In order to prevent performance degradation due to false sharing, the elements of t_worst_q[] that each thread accesses are spaced out so to end up in separate cache lines. On x86/x64 the cache line is 64 bytes, therefore the thread number is multiplied by cb = 64 / sizeof(double).
The global min reduction is performed inside a critical construct to protect worst_q from being accessed by several threads at once. This is for illustrative purposes only since the reduction could also be performed by a loop in the main thread after the parallel region.

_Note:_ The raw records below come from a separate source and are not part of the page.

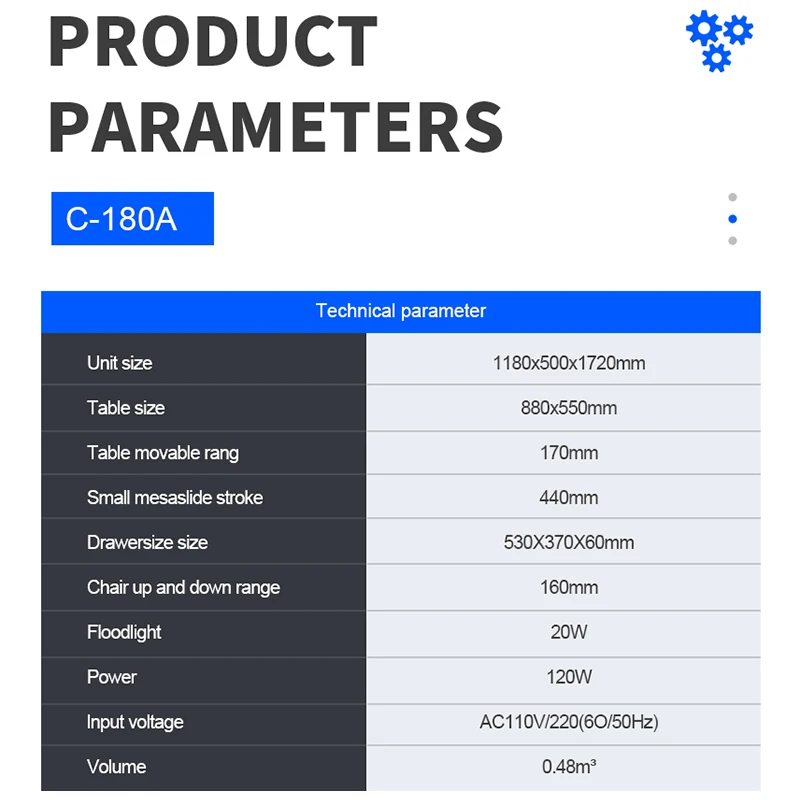Click the Input voltage row label
The height and width of the screenshot is (800, 800).
click(135, 722)
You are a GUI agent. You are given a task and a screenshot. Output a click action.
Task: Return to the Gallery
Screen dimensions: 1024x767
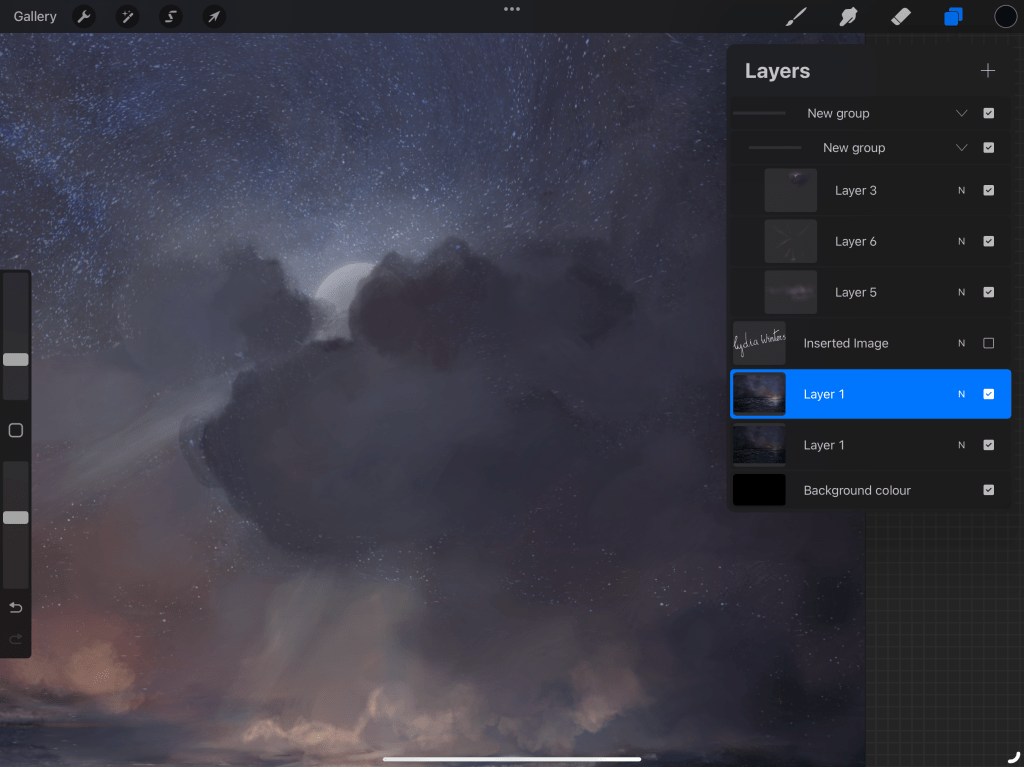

Note that explicit tasks require compiler which supports OpenMP 3.0 or 3.1. This rules out all versions of Microsoft C/C++ Compiler (it only supports OpenMP 2.0).
Random-Access Container
The simplest solution is to just throw everything into a random-access container (like std::vector) and use the index-based loops that are favoured by OpenMP:
// Copy elements
std::vector<size_t> neListVector(mesh->NEList[vid].begin(), mesh->NEList[vid].end());
// Process in a standard OpenMP index-based for loop
#pragma omp parallel for reduction(min : worst_q)

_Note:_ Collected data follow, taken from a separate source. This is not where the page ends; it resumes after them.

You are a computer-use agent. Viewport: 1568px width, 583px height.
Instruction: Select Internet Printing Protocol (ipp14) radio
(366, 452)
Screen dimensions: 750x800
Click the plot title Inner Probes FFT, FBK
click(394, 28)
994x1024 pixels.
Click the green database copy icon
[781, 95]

for (int i = 0; i < neListVector.size(); i++) {
worst_q = std::min(worst_q, complexCalc(neListVector[i]));
}
Apart from being incredibly simple, in your situation (tiny elements of type size_t that can easily be copied) this is also the solution with the best performance and scalability.
Avoiding copies
However, in a different situation than yours you may have elements that aren't copied as easily (larger elements) or cannot be copied at all. In this case you can just throw the corresponding pointers in a random-access container:
// Collect pointers
std::vector<const nonCopiableObjectType *> neListVector;
for (const auto &entry : mesh->NEList[vid]) {
neListVector.push_back(&entry);
}
// Process in a standard OpenMP index-based for loop
#pragma omp parallel for reduction(min : worst_q)
for (int i = 0; i < neListVector.size(); i++) {
worst_q = std::min(worst_q, mesh->element_quality(*neListVector[i]));
}
This is slightly more complex than the first solution, still has the same good performance on small elements and increased performance on larger elements.

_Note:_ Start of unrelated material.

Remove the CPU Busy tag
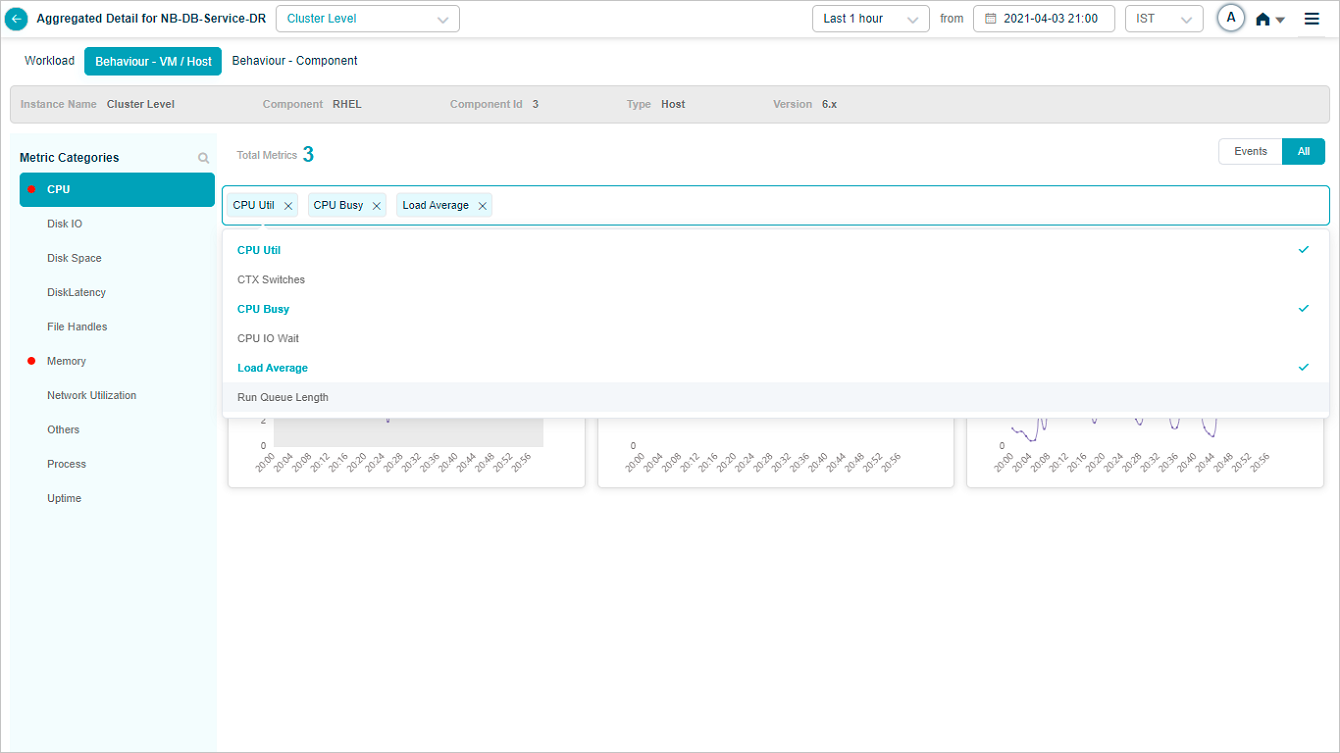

Tasks and Dynamic Scheduling
Since someone else brought up OpenMP Tasks in his answer, I want to comment on that to. Tasks are a very powerful construct, but they have a huge overhead (that even increases with the number of threads) and in this case just make things more complex.
For the min reduction the use of Tasks is never justified because the creation of a Task in the main thread costs much more than just doing the std::min itself!
For the more complex operation mesh->element_quality you might think that the dynamic nature of Tasks can help you with load-balancing problems, in case that the execution time of mesh->element_quality varies greatly between iterations and you don't have enough iterations to even it out. But even in that case, there is a simpler solution: Simply use dynamic scheduling by adding the schedule(dynamic) directive to your parallel for line in one of my previous solutions. It achieves the same behaviour which far less overhead.